Homelessness Sunday (24 January)
by Brian Radcliffe
Suitable for Whole School (Sec)
To encourage us to get involved in tackling the issue of homelessness (SEAL theme: Empathy).
Preparation and materials
- You will need a leader and two readers.
- You may wish to find out about local homelessness initiatives or clothing collection centres (at: www.homelessuk.org) or the Big London Night Walk (at: www.bigissue.org.uk/event/big-london-night-walk).
- Have available the song ‘Homeless’ by Paul Simon and the means to play it at the end of the assembly.
Leader: There is a BBC TV weekend show called Home Comforts with chef James Martin. Maybe you watch it. It's a cosy programme with weekly titles such as these.
Reader 1: Pick me ups.
Reader 2: Love your larder.
Reader 1: Food to share.
Reader 2: Friday night suppers.
Reader 1: A taste of home.
Reader 2: Sunday brunch.
Leader: That is what home comforts are all about - everything that makes us feel warm, satisfied and contented.
For many, many people, this winter, though, life will not be cosy and comfortable. Why? Because they are homeless.
Reader 1: Up to September last year in the UK, nearly 70,000 households - so including adults and children - were given temporary housing assistance by local authorities because they were homeless. Many thousands of others were refused support. It is uncertain where they went.

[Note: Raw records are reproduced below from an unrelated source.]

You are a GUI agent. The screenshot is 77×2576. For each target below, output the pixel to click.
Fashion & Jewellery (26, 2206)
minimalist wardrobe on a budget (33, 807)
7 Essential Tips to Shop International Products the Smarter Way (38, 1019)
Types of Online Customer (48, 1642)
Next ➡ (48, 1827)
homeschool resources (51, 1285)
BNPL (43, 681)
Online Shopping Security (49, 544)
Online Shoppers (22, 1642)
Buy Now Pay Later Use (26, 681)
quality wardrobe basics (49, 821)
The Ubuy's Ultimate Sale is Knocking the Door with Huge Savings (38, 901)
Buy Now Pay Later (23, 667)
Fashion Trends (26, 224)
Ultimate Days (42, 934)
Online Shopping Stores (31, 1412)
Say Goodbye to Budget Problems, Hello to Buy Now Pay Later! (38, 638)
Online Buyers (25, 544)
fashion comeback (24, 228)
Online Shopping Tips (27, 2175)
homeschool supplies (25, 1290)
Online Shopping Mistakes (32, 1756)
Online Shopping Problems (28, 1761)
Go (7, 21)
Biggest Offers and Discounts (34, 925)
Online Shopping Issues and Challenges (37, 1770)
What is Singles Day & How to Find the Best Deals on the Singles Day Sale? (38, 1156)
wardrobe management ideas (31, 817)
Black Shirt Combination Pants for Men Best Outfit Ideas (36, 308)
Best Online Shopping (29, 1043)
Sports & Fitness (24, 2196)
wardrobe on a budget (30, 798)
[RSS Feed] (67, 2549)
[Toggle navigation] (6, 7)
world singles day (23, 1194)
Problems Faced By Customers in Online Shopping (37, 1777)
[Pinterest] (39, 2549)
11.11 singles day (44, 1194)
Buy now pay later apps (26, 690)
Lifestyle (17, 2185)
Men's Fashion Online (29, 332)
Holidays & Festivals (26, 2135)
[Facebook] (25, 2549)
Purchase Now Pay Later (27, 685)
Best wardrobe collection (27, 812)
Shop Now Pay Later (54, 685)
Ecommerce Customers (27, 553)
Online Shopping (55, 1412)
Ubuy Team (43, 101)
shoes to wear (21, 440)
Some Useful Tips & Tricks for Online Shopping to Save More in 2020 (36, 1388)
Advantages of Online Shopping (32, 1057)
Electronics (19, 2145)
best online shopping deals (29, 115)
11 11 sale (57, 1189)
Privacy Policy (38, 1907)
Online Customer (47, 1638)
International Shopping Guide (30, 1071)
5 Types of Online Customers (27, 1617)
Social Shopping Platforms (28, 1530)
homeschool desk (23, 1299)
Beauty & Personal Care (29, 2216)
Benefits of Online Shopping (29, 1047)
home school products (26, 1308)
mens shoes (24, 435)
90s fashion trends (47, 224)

Reader 2: Last year, in London alone, seven and a half thousand people are known to have been sleeping rough. Many thousands more are rumoured to be among the hidden homeless, sleeping, at best, on friends' sofas or floors or squatting in unused buildings.
Leader: That's just in this country.
Reader 1: The United Nations estimates that more than one milion migrants arrived by sea in Europe during the last year. These people, a majority of whom are single men, are spread across European countries, from Greece to France. They have no home, no work and no income.
Reader 2: Nearly four million refugees, largely in families, have been forced to flee from their homeland in Syria and its borders because of civil war and terrorist groups. Further, more than seven miliion Syrians have been displaced within their country. They have taken with them only the bare essentials.
Leader: Homelessness is a huge problem, made worse by the harsh weather at this time of year.
In the face of a barrage of statistics like these, it's easy to be overwhelmed. We can be tempted to try and ignore the facts, hide behind our personal problems and enjoyment, pretend that it has got nothing to do with us.
Sunday 24 January is a day on which churches up and down Britain will be trying to confront the issue. On that day - Homelessness Sunday - the focus will be on what the reality of the situation is and what can be done to alleviate at least some of the hardship. The thing is, homelessness is not inevitable - something can be done.
It starts by looking at the causes, which are many and varied. Some stem from big international issues, others from decisions made by governments. Some originate much closer to home, in family conflicts and relationship breakdowns.
Reader 1: Surely we can't do much about the causes, can we?
Leader: Well, we have all got a voice. If we feel the Government could act differently, then we have the freedom to express that opinion by contacting our MP. Alternatively, on a local level, we could contact the local council or councillors or find out about local homelessness projects by looking online (such as www.homelessuk.org).
Another thing we could do is support a national organization that helps homeless people, such as Shelter, Crisis or Housing Justice.
We can also help in small but important ways. Your voice or listening ear might be all that is needed to help a family you know to draw closer together again and prevent one of its members becoming homeless in the first place. Never underestimate the value of simply being a good friend to someone who is having trouble at home.
Reader 2: Well that's a start, but can I actually do something practical?
Leader: There is a lot you could do. First, think of those winter clothes you've grown tired of or the ones that have been replaced by Christmas gifts. There are collection centres up and down the country where you can take them. Some transport the clothes just over the Channel to Calais to help those in the growing refugee camps there. Other clothing is taken further afield, to families in Eastern Europe and on the borders of Syria.
Second, local homelessness projects constantly need things such as toiletries, new socks, underwear, hats and scarves. Why not find out about a centre near you and think of a fundraising scheme that could help them in some way? Maybe you could hold a sponsored sleepover in a local church hall or scout hut - without the heating on! - or camp out in your garden, if you're brave enough. In these ways not only will you raise some money but you will also gain an inkling of what it feels like to be homeless, though you get to go home to a warm bed afterwards, of course.
Finally, you could research or even help organize a trip to The Big London Night Walk. This is an opportunity to raise money to help people on their journey away from homelessness, get fit and have some fun, all at the same time. Why not have a look online at the details (at: https://www.bigissue.org.uk/event/big-london-night-walk).
Time for reflection
All this brings us back to Homelessness Sunday. Apart from the suggestions already given, why not contact your local church and see what it might already have planned?
Thank you for our home comforts.
Please remind us every day of the privileges that we enjoy.
May we, from our comfortable lives, be ready to get involved in tackling homelessness at home and abroad.